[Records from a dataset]
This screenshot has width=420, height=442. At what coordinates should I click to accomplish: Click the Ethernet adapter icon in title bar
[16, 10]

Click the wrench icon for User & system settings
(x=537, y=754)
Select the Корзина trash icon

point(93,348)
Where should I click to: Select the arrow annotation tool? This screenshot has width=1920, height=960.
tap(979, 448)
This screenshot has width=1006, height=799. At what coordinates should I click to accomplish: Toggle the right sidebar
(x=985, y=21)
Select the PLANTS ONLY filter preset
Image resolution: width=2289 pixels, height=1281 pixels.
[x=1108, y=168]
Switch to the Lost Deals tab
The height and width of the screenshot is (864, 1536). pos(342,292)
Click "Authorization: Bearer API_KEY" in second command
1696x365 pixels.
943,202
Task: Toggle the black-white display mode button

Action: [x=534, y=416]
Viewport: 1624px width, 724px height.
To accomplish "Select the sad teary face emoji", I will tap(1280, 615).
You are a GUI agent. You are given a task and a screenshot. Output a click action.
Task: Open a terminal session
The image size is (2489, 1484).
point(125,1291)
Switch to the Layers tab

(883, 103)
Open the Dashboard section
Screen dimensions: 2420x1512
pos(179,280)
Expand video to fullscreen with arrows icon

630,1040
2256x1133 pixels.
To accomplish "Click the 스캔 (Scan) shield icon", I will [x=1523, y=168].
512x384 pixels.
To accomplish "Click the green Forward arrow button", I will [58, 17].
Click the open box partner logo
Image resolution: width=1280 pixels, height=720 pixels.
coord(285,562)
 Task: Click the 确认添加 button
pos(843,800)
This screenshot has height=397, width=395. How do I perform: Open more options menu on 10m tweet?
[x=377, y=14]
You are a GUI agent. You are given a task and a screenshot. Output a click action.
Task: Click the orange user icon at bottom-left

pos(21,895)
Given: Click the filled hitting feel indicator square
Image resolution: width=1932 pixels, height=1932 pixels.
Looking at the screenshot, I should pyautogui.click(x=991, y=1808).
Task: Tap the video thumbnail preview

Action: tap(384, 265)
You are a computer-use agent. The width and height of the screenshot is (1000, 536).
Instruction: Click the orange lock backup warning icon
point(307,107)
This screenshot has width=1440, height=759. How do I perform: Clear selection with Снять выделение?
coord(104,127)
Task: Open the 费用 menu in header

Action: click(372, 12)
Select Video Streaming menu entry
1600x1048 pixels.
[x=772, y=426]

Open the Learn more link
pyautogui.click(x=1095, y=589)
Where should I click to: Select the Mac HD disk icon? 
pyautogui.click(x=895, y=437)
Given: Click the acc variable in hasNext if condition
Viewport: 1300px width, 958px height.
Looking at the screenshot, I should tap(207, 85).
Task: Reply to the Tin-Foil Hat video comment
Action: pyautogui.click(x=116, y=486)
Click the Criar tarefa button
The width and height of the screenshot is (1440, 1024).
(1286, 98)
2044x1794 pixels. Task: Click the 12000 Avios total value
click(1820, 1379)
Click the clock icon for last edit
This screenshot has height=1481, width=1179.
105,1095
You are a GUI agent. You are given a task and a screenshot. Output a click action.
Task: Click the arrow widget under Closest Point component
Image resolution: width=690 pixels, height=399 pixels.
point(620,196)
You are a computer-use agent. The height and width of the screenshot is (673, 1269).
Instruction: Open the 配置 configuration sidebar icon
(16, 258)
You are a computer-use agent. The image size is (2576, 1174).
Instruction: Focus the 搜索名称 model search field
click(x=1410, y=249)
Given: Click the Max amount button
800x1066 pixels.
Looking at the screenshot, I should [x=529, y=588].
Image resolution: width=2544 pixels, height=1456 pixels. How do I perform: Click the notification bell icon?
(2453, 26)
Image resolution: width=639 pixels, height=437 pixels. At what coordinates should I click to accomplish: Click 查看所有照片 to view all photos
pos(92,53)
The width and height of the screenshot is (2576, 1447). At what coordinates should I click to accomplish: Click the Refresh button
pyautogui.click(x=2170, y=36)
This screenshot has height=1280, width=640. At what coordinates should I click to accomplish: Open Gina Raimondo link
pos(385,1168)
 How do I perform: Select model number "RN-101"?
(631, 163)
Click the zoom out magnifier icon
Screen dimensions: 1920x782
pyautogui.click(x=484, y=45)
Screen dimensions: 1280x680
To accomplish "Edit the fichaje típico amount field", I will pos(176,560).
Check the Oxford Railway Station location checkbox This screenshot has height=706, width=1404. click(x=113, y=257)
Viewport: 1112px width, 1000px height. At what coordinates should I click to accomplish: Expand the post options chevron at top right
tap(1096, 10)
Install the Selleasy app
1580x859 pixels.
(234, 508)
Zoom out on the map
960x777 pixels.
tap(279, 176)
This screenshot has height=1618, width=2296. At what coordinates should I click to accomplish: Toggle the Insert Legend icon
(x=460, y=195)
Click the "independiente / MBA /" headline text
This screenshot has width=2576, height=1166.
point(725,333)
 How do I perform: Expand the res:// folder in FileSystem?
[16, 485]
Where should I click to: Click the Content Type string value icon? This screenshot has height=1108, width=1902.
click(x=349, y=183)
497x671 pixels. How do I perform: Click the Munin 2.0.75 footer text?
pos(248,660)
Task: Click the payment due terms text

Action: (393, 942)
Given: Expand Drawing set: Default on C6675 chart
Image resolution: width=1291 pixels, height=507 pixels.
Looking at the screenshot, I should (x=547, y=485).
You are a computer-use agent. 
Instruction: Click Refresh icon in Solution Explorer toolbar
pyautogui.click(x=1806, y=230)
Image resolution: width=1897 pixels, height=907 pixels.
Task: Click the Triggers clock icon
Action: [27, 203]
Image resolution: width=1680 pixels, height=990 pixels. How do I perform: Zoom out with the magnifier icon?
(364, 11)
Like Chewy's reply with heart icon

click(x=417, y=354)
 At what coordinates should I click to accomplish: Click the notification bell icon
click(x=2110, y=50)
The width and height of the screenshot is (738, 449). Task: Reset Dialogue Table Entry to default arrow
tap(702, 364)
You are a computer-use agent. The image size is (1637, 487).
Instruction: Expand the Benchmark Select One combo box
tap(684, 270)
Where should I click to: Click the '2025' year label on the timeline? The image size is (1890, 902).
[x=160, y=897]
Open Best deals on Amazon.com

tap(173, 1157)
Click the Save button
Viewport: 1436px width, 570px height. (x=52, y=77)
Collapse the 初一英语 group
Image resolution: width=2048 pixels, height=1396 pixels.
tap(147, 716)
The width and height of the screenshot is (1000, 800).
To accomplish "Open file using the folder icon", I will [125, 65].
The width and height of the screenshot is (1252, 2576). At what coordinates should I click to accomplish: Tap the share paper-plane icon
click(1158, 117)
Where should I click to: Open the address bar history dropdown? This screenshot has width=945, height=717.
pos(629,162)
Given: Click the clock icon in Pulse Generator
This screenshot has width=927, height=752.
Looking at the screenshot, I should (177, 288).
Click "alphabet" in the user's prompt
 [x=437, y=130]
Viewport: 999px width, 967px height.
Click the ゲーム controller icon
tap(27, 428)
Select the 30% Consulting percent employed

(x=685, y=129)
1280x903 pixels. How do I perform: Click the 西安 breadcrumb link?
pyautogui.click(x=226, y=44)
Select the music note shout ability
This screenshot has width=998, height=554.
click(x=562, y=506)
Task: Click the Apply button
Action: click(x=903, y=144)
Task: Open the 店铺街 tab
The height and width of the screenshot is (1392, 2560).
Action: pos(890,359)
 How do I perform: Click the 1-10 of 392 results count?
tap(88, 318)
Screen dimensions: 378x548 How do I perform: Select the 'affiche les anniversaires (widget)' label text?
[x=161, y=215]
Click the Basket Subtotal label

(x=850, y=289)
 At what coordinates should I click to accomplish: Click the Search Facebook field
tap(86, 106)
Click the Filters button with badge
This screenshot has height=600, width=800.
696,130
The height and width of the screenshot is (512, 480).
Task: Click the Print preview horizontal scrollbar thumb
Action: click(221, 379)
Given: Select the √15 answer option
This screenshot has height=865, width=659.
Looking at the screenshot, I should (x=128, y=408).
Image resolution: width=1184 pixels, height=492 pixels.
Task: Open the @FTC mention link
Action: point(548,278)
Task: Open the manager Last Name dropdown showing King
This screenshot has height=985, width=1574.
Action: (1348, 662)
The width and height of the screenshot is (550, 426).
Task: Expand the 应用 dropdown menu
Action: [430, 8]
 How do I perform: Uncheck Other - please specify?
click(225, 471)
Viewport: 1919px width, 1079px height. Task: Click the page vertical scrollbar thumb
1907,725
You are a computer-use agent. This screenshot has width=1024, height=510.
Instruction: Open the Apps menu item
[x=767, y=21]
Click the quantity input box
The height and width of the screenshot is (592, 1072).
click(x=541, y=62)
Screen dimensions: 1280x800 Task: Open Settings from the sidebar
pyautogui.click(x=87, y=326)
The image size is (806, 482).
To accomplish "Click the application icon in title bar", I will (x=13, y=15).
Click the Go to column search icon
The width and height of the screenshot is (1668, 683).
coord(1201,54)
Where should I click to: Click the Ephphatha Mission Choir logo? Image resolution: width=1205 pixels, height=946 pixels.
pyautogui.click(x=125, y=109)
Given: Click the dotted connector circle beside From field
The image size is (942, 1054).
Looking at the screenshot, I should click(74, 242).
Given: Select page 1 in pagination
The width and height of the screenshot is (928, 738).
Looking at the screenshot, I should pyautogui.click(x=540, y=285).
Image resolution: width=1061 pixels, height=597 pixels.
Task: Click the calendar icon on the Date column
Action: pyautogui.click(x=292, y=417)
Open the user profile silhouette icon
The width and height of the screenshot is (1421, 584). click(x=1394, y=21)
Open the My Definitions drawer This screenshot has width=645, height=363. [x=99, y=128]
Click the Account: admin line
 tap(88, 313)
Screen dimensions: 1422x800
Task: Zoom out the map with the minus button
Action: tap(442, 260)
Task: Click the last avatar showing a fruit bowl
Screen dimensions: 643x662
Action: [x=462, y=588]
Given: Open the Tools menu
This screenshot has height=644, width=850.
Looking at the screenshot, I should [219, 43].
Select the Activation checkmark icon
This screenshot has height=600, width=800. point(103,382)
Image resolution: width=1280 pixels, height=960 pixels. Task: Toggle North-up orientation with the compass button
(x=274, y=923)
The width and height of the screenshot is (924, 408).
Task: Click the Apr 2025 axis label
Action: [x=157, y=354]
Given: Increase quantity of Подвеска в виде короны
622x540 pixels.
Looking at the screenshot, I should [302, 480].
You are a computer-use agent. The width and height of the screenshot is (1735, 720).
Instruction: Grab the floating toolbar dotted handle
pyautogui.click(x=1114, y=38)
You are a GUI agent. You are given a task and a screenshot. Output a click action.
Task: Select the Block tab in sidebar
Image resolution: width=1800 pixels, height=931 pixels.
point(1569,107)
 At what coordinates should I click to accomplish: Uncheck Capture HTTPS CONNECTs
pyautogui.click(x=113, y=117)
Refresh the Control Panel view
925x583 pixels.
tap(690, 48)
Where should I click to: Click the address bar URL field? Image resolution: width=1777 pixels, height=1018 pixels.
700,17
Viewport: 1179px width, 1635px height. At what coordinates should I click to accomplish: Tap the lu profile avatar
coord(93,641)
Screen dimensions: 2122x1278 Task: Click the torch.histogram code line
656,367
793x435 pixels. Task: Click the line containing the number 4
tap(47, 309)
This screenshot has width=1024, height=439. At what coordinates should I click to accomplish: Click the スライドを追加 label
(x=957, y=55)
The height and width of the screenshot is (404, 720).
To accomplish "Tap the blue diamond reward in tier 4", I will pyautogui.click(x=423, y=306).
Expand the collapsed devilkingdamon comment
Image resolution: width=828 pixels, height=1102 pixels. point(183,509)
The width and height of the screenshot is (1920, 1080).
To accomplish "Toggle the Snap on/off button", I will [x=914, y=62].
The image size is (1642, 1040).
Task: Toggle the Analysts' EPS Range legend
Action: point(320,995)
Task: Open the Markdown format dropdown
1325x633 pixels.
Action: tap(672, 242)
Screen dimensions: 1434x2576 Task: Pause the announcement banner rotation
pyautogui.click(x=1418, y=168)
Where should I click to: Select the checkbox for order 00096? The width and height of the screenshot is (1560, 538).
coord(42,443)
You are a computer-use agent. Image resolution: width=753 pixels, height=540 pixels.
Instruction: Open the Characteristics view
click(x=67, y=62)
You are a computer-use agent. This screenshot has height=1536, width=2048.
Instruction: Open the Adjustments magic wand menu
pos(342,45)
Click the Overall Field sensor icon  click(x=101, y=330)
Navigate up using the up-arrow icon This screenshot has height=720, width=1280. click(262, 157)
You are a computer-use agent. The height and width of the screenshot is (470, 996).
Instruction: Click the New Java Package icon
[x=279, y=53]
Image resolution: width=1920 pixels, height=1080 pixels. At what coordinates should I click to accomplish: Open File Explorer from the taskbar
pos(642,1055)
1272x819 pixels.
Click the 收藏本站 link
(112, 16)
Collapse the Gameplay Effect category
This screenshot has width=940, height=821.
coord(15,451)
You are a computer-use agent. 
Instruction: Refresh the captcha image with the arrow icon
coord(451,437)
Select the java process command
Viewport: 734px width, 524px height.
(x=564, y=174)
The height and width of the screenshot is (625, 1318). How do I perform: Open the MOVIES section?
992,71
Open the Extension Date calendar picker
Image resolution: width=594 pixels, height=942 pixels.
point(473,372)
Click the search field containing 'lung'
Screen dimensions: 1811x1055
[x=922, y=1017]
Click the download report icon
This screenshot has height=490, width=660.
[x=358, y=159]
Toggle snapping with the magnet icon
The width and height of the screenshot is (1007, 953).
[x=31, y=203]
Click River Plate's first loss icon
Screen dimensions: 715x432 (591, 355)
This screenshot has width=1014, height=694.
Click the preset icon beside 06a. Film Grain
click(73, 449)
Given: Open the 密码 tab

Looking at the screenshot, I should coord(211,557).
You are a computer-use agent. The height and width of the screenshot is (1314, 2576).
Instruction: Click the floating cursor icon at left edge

WHAT THE TASK ASKS:
Render the portion of the data that opens with the line containing "Open the user profile silhouette icon" and closes with the line containing "tap(690, 48)", both lines included, as a JSON list of strings with one string per line and blank lines omitted.

ANSWER FOR THE TASK:
[
  "Open the user profile silhouette icon",
  "The width and height of the screenshot is (1421, 584). click(x=1394, y=21)",
  "Open the My Definitions drawer This screenshot has width=645, height=363. [x=99, y=128]",
  "Click the Account: admin line",
  " tap(88, 313)",
  "Screen dimensions: 1422x800",
  "Task: Zoom out the map with the minus button",
  "Action: tap(442, 260)",
  "Task: Click the last avatar showing a fruit bowl",
  "Screen dimensions: 643x662",
  "Action: [x=462, y=588]",
  "Given: Open the Tools menu",
  "This screenshot has height=644, width=850.",
  "Looking at the screenshot, I should [219, 43].",
  "Select the Activation checkmark icon",
  "This screenshot has height=600, width=800. point(103,382)",
  "Image resolution: width=1280 pixels, height=960 pixels. Task: Toggle North-up orientation with the compass button",
  "(x=274, y=923)",
  "The width and height of the screenshot is (924, 408).",
  "Task: Click the Apr 2025 axis label",
  "Action: [x=157, y=354]",
  "Given: Increase quantity of Подвеска в виде короны",
  "622x540 pixels.",
  "Looking at the screenshot, I should [302, 480].",
  "You are a computer-use agent. The width and height of the screenshot is (1735, 720).",
  "Instruction: Grab the floating toolbar dotted handle",
  "pyautogui.click(x=1114, y=38)",
  "You are a GUI agent. You are given a task and a screenshot. Output a click action.",
  "Task: Select the Block tab in sidebar",
  "Image resolution: width=1800 pixels, height=931 pixels.",
  "point(1569,107)",
  " At what coordinates should I click to accomplish: Uncheck Capture HTTPS CONNECTs",
  "pyautogui.click(x=113, y=117)",
  "Refresh the Control Panel view",
  "925x583 pixels.",
  "tap(690, 48)"
]